> _Work request_
The records that follow should be returned exactly, pictures excluded.

> _Dataset records_
------------------------------------------------------------------------

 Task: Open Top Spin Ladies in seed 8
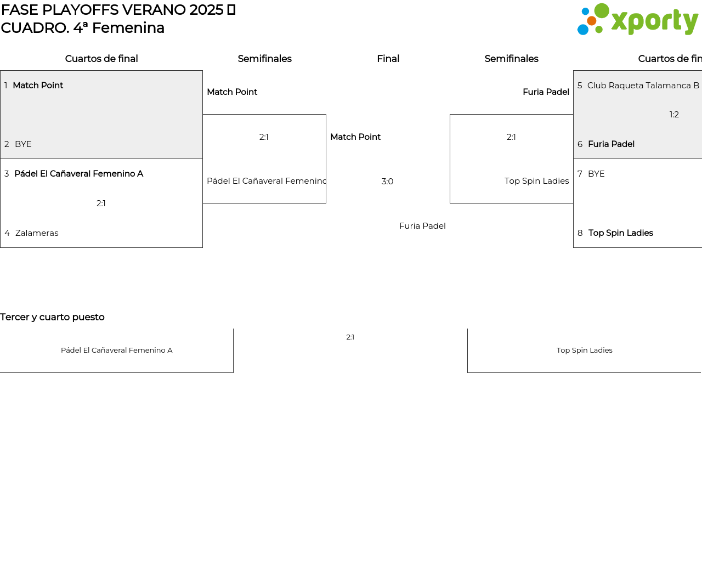tap(620, 233)

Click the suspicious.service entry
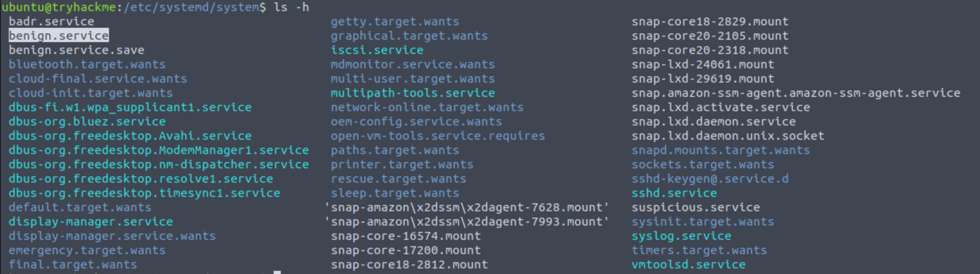pos(696,207)
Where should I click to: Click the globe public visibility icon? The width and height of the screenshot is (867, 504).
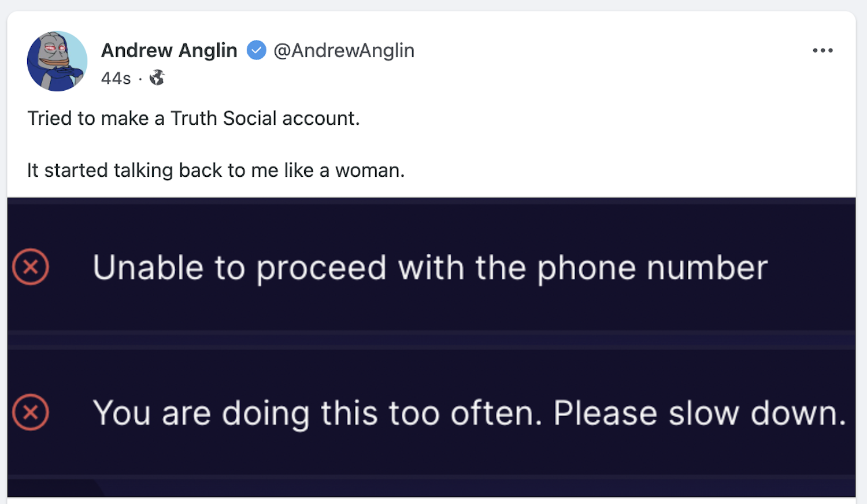(x=157, y=77)
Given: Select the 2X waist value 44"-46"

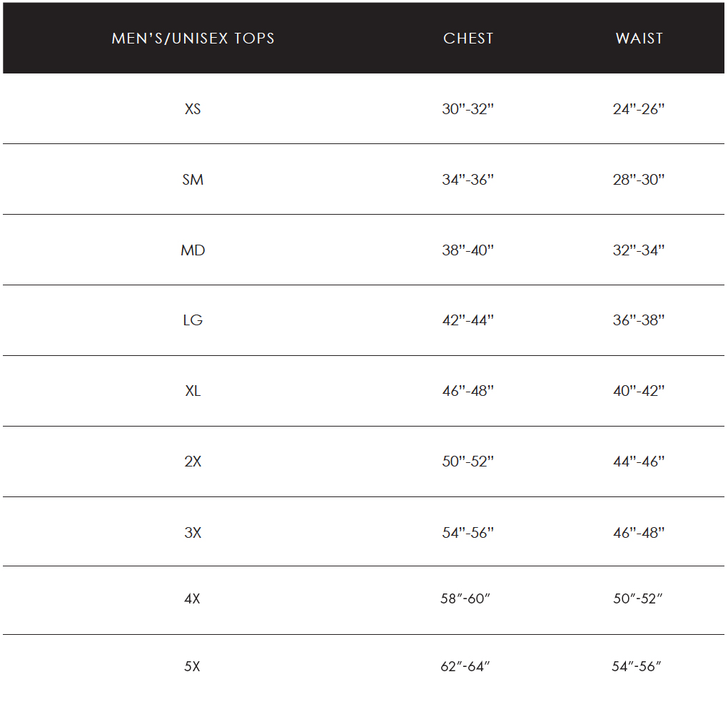Looking at the screenshot, I should click(x=639, y=462).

------------------------------------------------------------------------

> _Worked solution_
 Task: Open Top Spin Ladies in seed 8
tap(620, 233)

Click the suspicious.service entry
pos(696,207)
Where should I click to: Click the globe public visibility icon? The width and height of the screenshot is (867, 504).
(x=157, y=77)
Given: Select the 2X waist value 44"-46"

Looking at the screenshot, I should click(x=639, y=462).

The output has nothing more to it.